• _THE PROBLEM_:
Write the data out in full and word for word. Do not include images.

• _EXERCISE INPUT_:
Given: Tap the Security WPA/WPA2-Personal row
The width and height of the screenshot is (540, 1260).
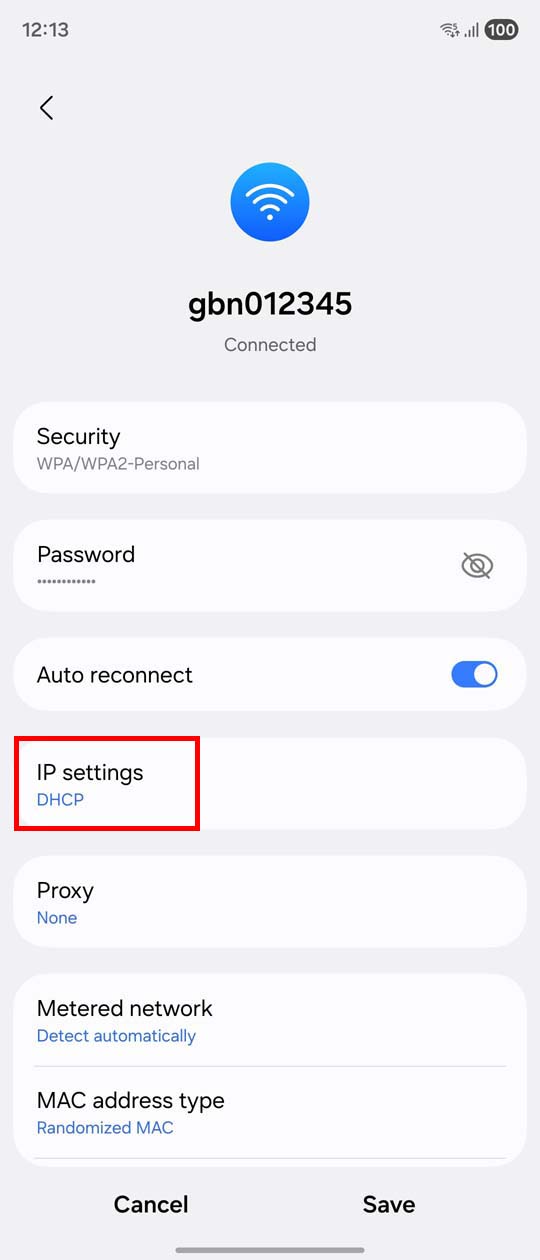Looking at the screenshot, I should point(270,448).
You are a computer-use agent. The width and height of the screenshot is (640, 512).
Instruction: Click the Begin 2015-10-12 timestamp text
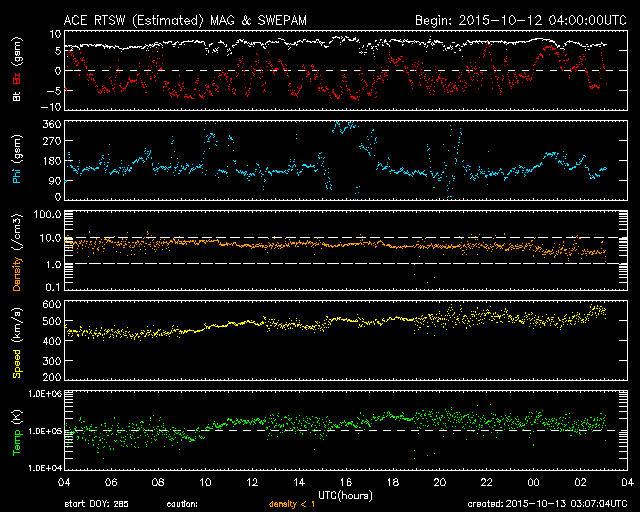(x=511, y=19)
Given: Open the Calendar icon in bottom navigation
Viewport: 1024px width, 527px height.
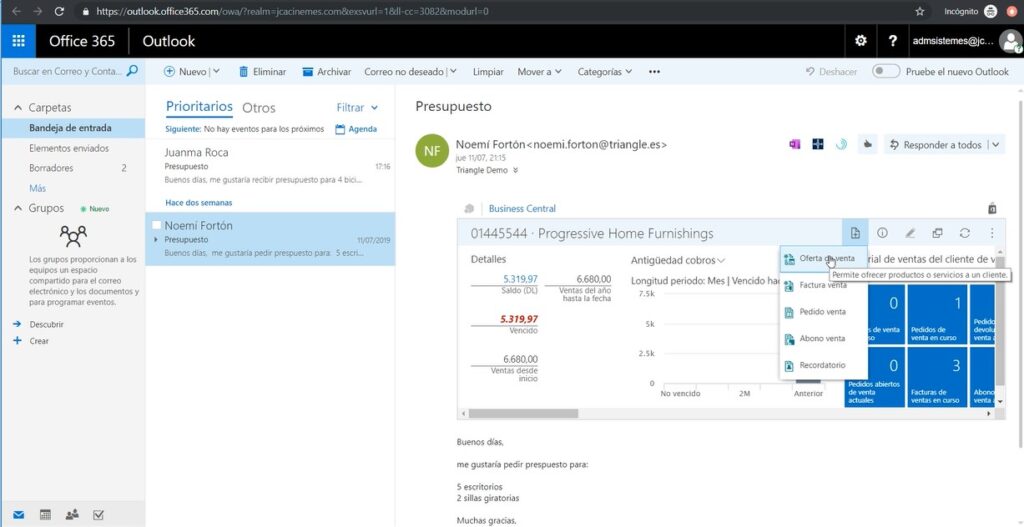Looking at the screenshot, I should (45, 514).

• _RESPONSE_:
Given: Tap the Security WPA/WPA2-Personal row
The width and height of the screenshot is (540, 1260).
Looking at the screenshot, I should point(270,448).
You are a computer-use agent. The width and height of the screenshot is (640, 512).
Instruction: Click the Begin 2015-10-12 timestamp text
(x=511, y=19)
Given: Open the Calendar icon in bottom navigation
Viewport: 1024px width, 527px height.
Looking at the screenshot, I should (45, 514).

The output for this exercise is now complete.